Téngase en cuenta que los ingresos medios de un obispo rondaban las 35.000 libras anuales ya en 1750. Para dar una base racional a sus pretensiones, ordenó elaborar un censo que iluminara los puntos oscuros (y eran muchos) de la administración eclesiástica. A tal efecto envió un cuestionario a todas y cada una de las diócesis del país para enterarse de cuáles eran exactamente sus funciones, cuántos hospitales y hospicios se hallaban a su cargo, cuánto costaban, cuáles eran sus propiedades, qué se ganaba y qué se gastaba. Con ello la Iglesia obtuvo por primera vez un conocimiento de sí misma que nunca antes había alcanzado o que siempre había preferido no tener. Cuando el resultado del informe fue finalmente expuesto a la Asamblea general en 1785, plasmado en la excelente prosa de su inspirador y sus colaboradores, produjo tanta admiración que su autor fue gratificado con 100.000 libras, que, por descontado, no despreció. Lo aprendido con su primer encargo importante le resultará muy útil luego, cuando dé el salto a la política y a la economía del país a partir de la Revolución. En 1789, al igual que había hecho en 1785, se propuso lo mismo: ahogar la disidencia gritona de los elementos más radicales del bajo clero, como los Grégoire y Gouttes. Desgraciadamente, las circunstancias habían cambiado y las cosas no se presentaban tan fáciles.
LO QUE CUESTA UNA MITRA
100.000 libras no era en absoluto una cantidad despreciable, pero Charles-Maurice esperaba más: su salto a la condición de obispo. El intento de promocionarlo al cardenalato capitaneado por Mme de Brionne, sus hijas, nuera y unos cuantos incondicionales más había fracasado en 1784, a pesar de que sus promotoras habían recurrido incluso al rey Gustavo III de Suecia, de viaje por Italia, para que les echara una mano con el papa. También contribuyó al fracaso el desgraciado asunto conocido como «del collar de la reina», que dio al traste con la reputación del cardenal de Rohan, primo de la condesa de Brionne, que fue arrestado sin contemplaciones y los enemistó a todos con María Antonieta.

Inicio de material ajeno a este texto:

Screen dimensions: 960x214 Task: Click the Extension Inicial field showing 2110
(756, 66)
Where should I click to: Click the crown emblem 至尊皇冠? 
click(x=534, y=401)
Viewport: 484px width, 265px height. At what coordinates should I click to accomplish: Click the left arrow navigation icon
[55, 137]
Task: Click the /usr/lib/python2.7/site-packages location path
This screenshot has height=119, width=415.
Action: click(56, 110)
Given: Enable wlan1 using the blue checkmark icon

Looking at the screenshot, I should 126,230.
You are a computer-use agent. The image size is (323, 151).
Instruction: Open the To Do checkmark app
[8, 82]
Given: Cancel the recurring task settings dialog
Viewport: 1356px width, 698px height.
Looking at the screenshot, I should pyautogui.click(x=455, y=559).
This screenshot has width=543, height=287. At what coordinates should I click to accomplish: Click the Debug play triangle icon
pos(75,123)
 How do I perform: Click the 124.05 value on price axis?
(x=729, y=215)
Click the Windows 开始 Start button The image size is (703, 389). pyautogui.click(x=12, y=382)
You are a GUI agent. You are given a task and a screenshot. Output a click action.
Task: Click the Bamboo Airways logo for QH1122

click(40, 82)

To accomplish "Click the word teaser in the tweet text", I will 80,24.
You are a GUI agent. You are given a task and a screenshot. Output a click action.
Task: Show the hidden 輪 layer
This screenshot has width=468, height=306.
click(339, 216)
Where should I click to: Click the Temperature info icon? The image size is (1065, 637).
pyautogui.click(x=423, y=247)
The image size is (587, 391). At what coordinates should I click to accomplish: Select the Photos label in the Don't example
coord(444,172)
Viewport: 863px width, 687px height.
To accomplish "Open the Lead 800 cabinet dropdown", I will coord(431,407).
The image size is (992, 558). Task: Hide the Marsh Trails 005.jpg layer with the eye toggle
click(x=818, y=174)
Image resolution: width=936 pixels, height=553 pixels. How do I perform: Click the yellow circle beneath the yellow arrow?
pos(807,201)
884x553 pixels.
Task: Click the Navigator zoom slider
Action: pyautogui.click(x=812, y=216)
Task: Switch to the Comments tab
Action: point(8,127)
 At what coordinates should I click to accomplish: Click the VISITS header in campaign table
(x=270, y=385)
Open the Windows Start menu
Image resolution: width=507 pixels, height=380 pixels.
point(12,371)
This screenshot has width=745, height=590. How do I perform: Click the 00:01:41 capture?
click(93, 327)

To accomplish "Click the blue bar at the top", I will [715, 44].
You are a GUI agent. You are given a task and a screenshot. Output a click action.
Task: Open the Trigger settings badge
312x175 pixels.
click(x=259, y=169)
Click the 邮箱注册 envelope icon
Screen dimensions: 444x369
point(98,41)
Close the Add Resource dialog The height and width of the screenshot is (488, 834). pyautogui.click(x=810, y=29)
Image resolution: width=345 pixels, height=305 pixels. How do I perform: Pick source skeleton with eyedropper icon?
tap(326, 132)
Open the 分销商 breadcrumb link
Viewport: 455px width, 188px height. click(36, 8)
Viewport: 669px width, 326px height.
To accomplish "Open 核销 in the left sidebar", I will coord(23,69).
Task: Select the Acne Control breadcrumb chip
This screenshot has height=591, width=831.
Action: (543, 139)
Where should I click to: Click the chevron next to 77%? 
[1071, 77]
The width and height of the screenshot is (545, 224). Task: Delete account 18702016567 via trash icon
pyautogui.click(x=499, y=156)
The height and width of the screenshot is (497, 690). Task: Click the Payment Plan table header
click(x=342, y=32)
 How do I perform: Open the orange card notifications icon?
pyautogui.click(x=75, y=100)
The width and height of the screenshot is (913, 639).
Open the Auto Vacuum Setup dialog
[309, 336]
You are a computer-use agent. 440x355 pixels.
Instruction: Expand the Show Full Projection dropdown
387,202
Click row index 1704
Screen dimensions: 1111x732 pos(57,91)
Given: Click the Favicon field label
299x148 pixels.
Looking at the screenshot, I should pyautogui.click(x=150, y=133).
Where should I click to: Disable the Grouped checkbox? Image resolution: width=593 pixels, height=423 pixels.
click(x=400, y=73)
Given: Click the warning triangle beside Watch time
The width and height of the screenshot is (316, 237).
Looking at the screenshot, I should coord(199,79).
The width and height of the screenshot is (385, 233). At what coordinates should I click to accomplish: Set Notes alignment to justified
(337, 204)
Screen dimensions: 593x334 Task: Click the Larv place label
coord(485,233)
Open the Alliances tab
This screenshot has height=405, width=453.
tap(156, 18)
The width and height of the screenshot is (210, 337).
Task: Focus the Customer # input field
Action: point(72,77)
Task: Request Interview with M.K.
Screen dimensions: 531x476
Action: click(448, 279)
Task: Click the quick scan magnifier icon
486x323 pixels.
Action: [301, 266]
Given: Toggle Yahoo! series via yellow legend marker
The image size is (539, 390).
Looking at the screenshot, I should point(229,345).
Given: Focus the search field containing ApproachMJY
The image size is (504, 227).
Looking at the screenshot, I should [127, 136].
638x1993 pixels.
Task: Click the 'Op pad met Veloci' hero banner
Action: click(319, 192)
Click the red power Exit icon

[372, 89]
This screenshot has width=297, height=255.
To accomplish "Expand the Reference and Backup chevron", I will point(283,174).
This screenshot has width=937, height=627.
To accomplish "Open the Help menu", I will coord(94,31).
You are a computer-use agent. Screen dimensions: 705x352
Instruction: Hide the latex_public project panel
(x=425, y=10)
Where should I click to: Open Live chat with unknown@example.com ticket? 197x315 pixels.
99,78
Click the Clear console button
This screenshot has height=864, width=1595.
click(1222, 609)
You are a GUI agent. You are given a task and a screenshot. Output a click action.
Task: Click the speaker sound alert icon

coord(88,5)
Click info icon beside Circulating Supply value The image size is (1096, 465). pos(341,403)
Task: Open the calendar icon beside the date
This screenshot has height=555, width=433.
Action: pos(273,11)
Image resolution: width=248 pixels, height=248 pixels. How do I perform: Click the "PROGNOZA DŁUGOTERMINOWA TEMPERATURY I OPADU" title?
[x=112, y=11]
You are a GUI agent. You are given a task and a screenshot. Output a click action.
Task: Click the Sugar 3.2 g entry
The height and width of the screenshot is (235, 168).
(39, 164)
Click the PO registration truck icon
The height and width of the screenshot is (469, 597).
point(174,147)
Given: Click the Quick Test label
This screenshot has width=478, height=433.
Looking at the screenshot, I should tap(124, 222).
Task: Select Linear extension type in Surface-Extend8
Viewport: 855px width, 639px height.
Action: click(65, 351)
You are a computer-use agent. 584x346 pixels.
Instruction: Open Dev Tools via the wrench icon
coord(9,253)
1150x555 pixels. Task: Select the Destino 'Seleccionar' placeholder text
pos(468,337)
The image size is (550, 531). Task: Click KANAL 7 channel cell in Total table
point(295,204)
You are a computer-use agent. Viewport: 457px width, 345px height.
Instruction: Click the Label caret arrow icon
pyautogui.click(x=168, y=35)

La noticia de que la salud del arzobispo de Bourges, una diócesis importante al sur del Loira, iba de mal en peor hizo concebir esperanzas al triunfador de la Asamblea general de 1785, y Charles-Maurice inició una discreta campaña de propaganda difundiendo que él era el favorito en la sucesión del prelado en cuestión. «Se está hablando de la diócesis de Bourges para mí», escribió a su amigo Mirabeau. «Es un buen puesto... El arzobispo ha tenido una apoplejía y no se le auguran más de dos o tres semanas de vida», pero el hombre era en exceso optimista: pasado un año el arzobispo seguía con vida.